**THE TASK:** The lines from the one with "You are a GUI" through the last line below are to be copied exactly; no other lines are to be returned.

**PROVIDED RECORDS:**
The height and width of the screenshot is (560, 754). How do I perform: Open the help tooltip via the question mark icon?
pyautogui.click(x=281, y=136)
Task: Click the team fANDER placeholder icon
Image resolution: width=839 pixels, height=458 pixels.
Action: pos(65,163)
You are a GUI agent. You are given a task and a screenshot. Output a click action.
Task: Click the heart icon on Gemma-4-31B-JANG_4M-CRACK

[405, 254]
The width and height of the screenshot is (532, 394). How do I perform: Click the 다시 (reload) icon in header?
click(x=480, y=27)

**WRITTEN ANSWER:**
You are a GUI agent. You are given a task and a screenshot. Output a click action.
Task: Click the heart icon on Gemma-4-31B-JANG_4M-CRACK

[405, 254]
The width and height of the screenshot is (532, 394). How do I perform: Click the 다시 (reload) icon in header?
click(x=480, y=27)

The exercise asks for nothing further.